Karen Fuentes

Personal information
- Full name: Karen Paola Fuentes Gómez
- Date of birth: 3 August 2004 (age 21)
- Place of birth: Puente Alto, Santiago, Chile
- Position: Midfielder

Team information
- Current team: Universidad de Chile
- Number: 13

Youth career
- 2017–2021: Universidad de Chile

Senior career*
- Years: Team / Apps / (Gls)
- 2021–: Universidad de Chile

International career^{‡}
- 2020–2022: Chile U20
- 2023–: Chile / 4 / (0)

Medal record
Women's football
Representing Chile
Pan American Games
| Silver medal – second place | 2023 Santiago | Team |

= Karen Fuentes =

Chilean footballer (born 2004)

Karen Paola Fuentes Gómez (born 3 August 2004) is a Chilean footballer who plays as a midfielder for Club Universidad de Chile and the Chile women's national team.

==Club career==
Fuentes joined Universidad de Chile's sub 17 team in 2017. In 2021, she was promoted to senior team.
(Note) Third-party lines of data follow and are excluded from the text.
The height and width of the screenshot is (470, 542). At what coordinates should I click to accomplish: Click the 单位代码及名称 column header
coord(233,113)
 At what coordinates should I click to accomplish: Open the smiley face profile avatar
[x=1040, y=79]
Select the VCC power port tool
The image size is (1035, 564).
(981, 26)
In 2023, she signed a professional contract with Universidad de Chile.

==International career==
Fuentes has been a member of Chile women's U20 team. She has played in 2020 and 2022's CONMEBOL U20 tournament.

She made her senior debut for Chile women's national team in a friendly against Brazil on 2 July 2023.

She represented Chile at the 2023 Pan American Games, where Chile won the silver medal.